Stored data:
---*---
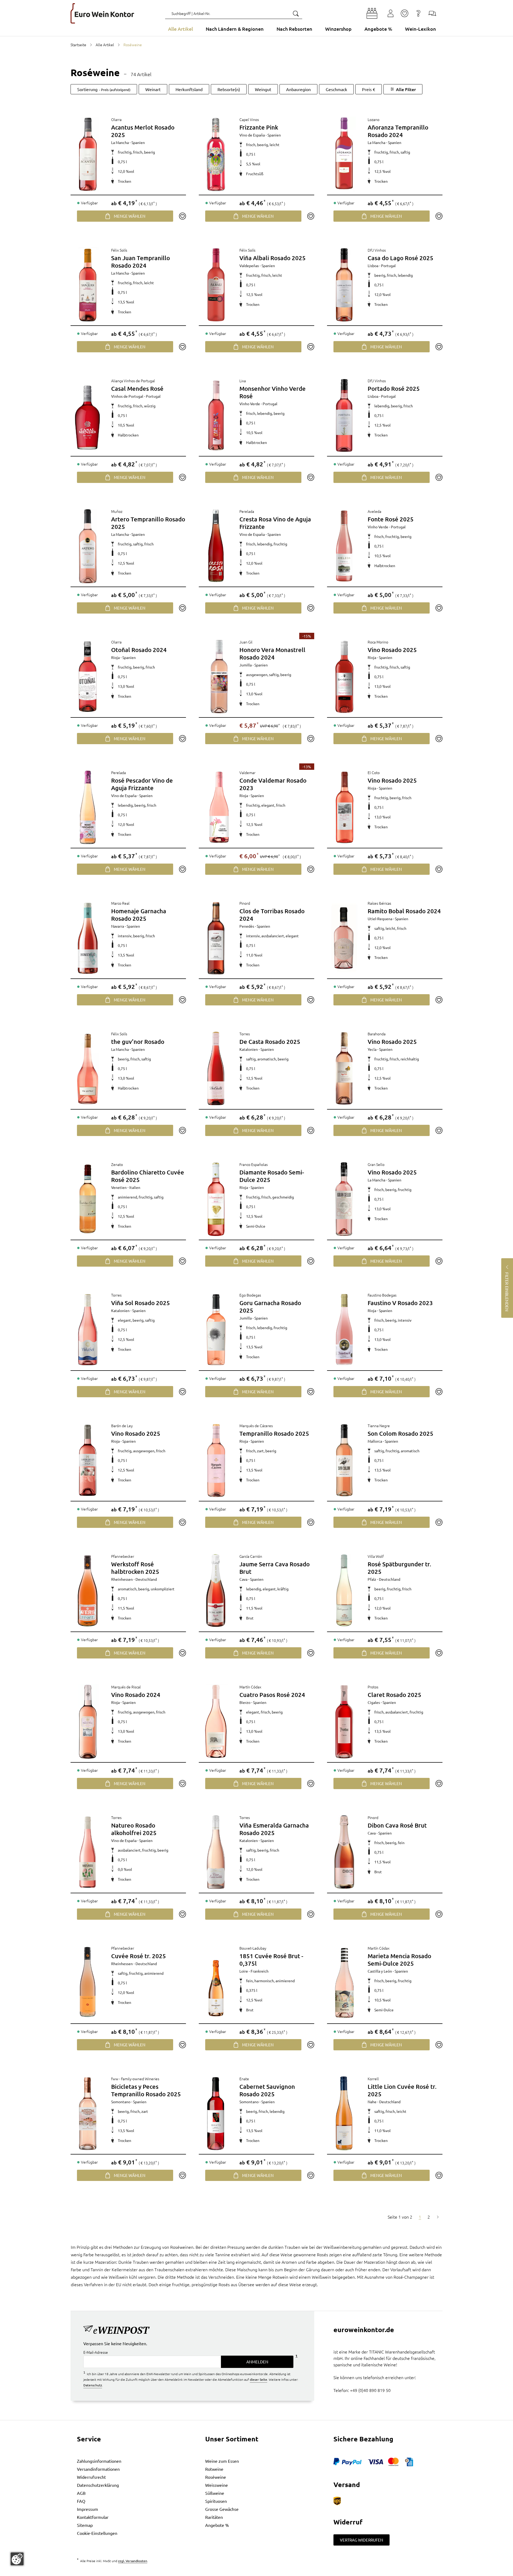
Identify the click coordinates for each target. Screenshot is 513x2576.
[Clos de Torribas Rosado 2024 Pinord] (216, 937)
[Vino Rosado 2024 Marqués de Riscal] (88, 1721)
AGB (81, 2493)
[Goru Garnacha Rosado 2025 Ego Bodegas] (216, 1329)
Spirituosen (216, 2501)
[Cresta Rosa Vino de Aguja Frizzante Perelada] (216, 546)
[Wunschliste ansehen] (404, 13)
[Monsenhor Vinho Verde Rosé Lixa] (216, 415)
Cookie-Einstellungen (97, 2533)
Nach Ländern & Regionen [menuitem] (235, 29)
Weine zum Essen (222, 2461)
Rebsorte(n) (228, 89)
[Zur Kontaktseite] (432, 13)
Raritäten (214, 2517)
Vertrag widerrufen (361, 2539)
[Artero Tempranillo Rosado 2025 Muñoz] (88, 546)
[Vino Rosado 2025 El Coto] (344, 807)
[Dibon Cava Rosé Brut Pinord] (344, 1852)
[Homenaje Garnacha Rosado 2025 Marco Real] (88, 937)
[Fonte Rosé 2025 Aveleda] (344, 546)
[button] (372, 13)
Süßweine (214, 2493)
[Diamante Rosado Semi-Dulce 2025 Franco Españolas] (216, 1199)
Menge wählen (129, 215)
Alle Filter (406, 89)
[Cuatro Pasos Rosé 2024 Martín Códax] (216, 1721)
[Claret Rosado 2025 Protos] (344, 1721)
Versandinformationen (98, 2469)
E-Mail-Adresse (95, 2352)
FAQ (81, 2501)
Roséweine (215, 2477)
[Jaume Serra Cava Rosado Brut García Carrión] (216, 1591)
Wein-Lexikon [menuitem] (420, 29)
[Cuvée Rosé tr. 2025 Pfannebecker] (88, 1982)
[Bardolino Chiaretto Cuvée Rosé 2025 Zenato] (88, 1199)
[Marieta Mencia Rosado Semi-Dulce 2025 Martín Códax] (344, 1982)
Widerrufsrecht (91, 2477)
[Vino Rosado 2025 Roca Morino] (344, 676)
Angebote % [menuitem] (378, 29)
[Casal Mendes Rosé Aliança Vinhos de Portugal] (88, 415)
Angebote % (217, 2525)
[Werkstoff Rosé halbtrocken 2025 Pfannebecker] (88, 1591)
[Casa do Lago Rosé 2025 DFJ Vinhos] (344, 284)
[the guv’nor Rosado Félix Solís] (88, 1068)
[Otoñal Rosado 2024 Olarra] (88, 676)
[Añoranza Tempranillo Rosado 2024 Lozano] (344, 154)
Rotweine (214, 2469)
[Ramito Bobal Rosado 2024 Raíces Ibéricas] (344, 937)
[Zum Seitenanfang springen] (256, 2572)
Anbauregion (298, 89)
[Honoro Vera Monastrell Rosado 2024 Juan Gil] (219, 676)
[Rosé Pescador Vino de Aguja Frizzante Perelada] (88, 807)
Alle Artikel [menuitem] (180, 29)
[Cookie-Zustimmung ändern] (17, 2558)
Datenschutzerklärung (98, 2485)
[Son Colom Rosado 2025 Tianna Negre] (344, 1460)
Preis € (368, 89)
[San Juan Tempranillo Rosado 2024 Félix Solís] (88, 284)
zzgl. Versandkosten (132, 2561)
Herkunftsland (189, 89)
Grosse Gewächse (222, 2509)
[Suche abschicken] (295, 13)
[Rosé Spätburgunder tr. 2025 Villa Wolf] (344, 1591)
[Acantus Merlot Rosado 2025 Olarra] (88, 154)
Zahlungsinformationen (99, 2461)
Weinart (153, 89)
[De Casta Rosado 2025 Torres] (216, 1068)
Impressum (87, 2509)
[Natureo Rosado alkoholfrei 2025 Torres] (88, 1852)
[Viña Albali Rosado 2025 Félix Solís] (216, 284)
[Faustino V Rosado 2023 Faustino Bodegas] (344, 1329)
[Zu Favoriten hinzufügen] (182, 216)
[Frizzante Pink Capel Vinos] (216, 154)
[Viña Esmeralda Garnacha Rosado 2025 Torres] (216, 1852)
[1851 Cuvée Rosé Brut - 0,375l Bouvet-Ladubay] (216, 1982)
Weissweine (216, 2485)
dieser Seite (258, 2379)
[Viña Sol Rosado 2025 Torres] (88, 1329)
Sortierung (103, 89)
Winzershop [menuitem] (338, 29)
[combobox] (233, 13)
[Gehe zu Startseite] (102, 13)
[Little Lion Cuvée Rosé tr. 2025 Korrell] (344, 2113)
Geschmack (336, 89)
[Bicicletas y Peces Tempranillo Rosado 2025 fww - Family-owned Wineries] (88, 2113)
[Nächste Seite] (437, 2217)
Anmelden (257, 2361)
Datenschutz (92, 2385)
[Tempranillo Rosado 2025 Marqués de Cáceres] (216, 1460)
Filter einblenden (507, 1292)
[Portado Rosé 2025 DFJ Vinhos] (344, 415)
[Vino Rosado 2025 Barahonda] (344, 1068)
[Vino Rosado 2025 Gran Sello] (344, 1199)
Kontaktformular (92, 2517)
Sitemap (85, 2525)
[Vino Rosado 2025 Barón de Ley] (88, 1460)
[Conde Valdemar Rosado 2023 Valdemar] (219, 807)
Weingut (263, 89)
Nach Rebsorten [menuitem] (294, 29)
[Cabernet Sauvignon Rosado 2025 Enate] (216, 2113)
---*---
Activity:
Could you repeat all of the data exactly, minus the pictures?

Written response:
Identify the click coordinates for each target. Screenshot is 513x2576.
[Clos de Torribas Rosado 2024 Pinord] (216, 937)
[Vino Rosado 2024 Marqués de Riscal] (88, 1721)
AGB (81, 2493)
[Goru Garnacha Rosado 2025 Ego Bodegas] (216, 1329)
Spirituosen (216, 2501)
[Cresta Rosa Vino de Aguja Frizzante Perelada] (216, 546)
[Wunschliste ansehen] (404, 13)
[Monsenhor Vinho Verde Rosé Lixa] (216, 415)
Cookie-Einstellungen (97, 2533)
Nach Ländern & Regionen [menuitem] (235, 29)
Weine zum Essen (222, 2461)
Rebsorte(n) (228, 89)
[Zur Kontaktseite] (432, 13)
Raritäten (214, 2517)
Vertrag widerrufen (361, 2539)
[Artero Tempranillo Rosado 2025 Muñoz] (88, 546)
[Vino Rosado 2025 El Coto] (344, 807)
[Dibon Cava Rosé Brut Pinord] (344, 1852)
[Homenaje Garnacha Rosado 2025 Marco Real] (88, 937)
[Fonte Rosé 2025 Aveleda] (344, 546)
[button] (372, 13)
Süßweine (214, 2493)
[Diamante Rosado Semi-Dulce 2025 Franco Españolas] (216, 1199)
Menge wählen (129, 215)
Alle Filter (406, 89)
[Cuatro Pasos Rosé 2024 Martín Códax] (216, 1721)
[Claret Rosado 2025 Protos] (344, 1721)
Versandinformationen (98, 2469)
E-Mail-Adresse (95, 2352)
FAQ (81, 2501)
Roséweine (215, 2477)
[Jaume Serra Cava Rosado Brut García Carrión] (216, 1591)
Wein-Lexikon [menuitem] (420, 29)
[Cuvée Rosé tr. 2025 Pfannebecker] (88, 1982)
[Bardolino Chiaretto Cuvée Rosé 2025 Zenato] (88, 1199)
[Marieta Mencia Rosado Semi-Dulce 2025 Martín Códax] (344, 1982)
Widerrufsrecht (91, 2477)
[Vino Rosado 2025 Roca Morino] (344, 676)
Angebote % [menuitem] (378, 29)
[Casal Mendes Rosé Aliança Vinhos de Portugal] (88, 415)
Angebote % (217, 2525)
[Werkstoff Rosé halbtrocken 2025 Pfannebecker] (88, 1591)
[Casa do Lago Rosé 2025 DFJ Vinhos] (344, 284)
[the guv’nor Rosado Félix Solís] (88, 1068)
[Otoñal Rosado 2024 Olarra] (88, 676)
[Añoranza Tempranillo Rosado 2024 Lozano] (344, 154)
Rotweine (214, 2469)
[Ramito Bobal Rosado 2024 Raíces Ibéricas] (344, 937)
[Zum Seitenanfang springen] (256, 2572)
Anbauregion (298, 89)
[Honoro Vera Monastrell Rosado 2024 Juan Gil] (219, 676)
[Rosé Pescador Vino de Aguja Frizzante Perelada] (88, 807)
Alle Artikel [menuitem] (180, 29)
[Cookie-Zustimmung ändern] (17, 2558)
Datenschutzerklärung (98, 2485)
[Son Colom Rosado 2025 Tianna Negre] (344, 1460)
Preis € (368, 89)
[San Juan Tempranillo Rosado 2024 Félix Solís] (88, 284)
zzgl. Versandkosten (132, 2561)
Herkunftsland (189, 89)
Grosse Gewächse (222, 2509)
[Suche abschicken] (295, 13)
[Rosé Spätburgunder tr. 2025 Villa Wolf] (344, 1591)
[Acantus Merlot Rosado 2025 Olarra] (88, 154)
Zahlungsinformationen (99, 2461)
Weinart (153, 89)
[De Casta Rosado 2025 Torres] (216, 1068)
Impressum (87, 2509)
[Natureo Rosado alkoholfrei 2025 Torres] (88, 1852)
[Viña Albali Rosado 2025 Félix Solís] (216, 284)
[Faustino V Rosado 2023 Faustino Bodegas] (344, 1329)
[Zu Favoriten hinzufügen] (182, 216)
[Frizzante Pink Capel Vinos] (216, 154)
[Viña Esmeralda Garnacha Rosado 2025 Torres] (216, 1852)
[1851 Cuvée Rosé Brut - 0,375l Bouvet-Ladubay] (216, 1982)
Weissweine (216, 2485)
dieser Seite (258, 2379)
[Viña Sol Rosado 2025 Torres] (88, 1329)
Sortierung (103, 89)
Winzershop [menuitem] (338, 29)
[combobox] (233, 13)
[Gehe zu Startseite] (102, 13)
[Little Lion Cuvée Rosé tr. 2025 Korrell] (344, 2113)
Geschmack (336, 89)
[Bicicletas y Peces Tempranillo Rosado 2025 fww - Family-owned Wineries] (88, 2113)
[Nächste Seite] (437, 2217)
Anmelden (257, 2361)
Datenschutz (92, 2385)
[Tempranillo Rosado 2025 Marqués de Cáceres] (216, 1460)
Filter einblenden (507, 1292)
[Portado Rosé 2025 DFJ Vinhos] (344, 415)
[Vino Rosado 2025 Barahonda] (344, 1068)
[Vino Rosado 2025 Gran Sello] (344, 1199)
Kontaktformular (92, 2517)
Sitemap (85, 2525)
[Vino Rosado 2025 Barón de Ley] (88, 1460)
[Conde Valdemar Rosado 2023 Valdemar] (219, 807)
Weingut (263, 89)
Nach Rebsorten [menuitem] (294, 29)
[Cabernet Sauvignon Rosado 2025 Enate] (216, 2113)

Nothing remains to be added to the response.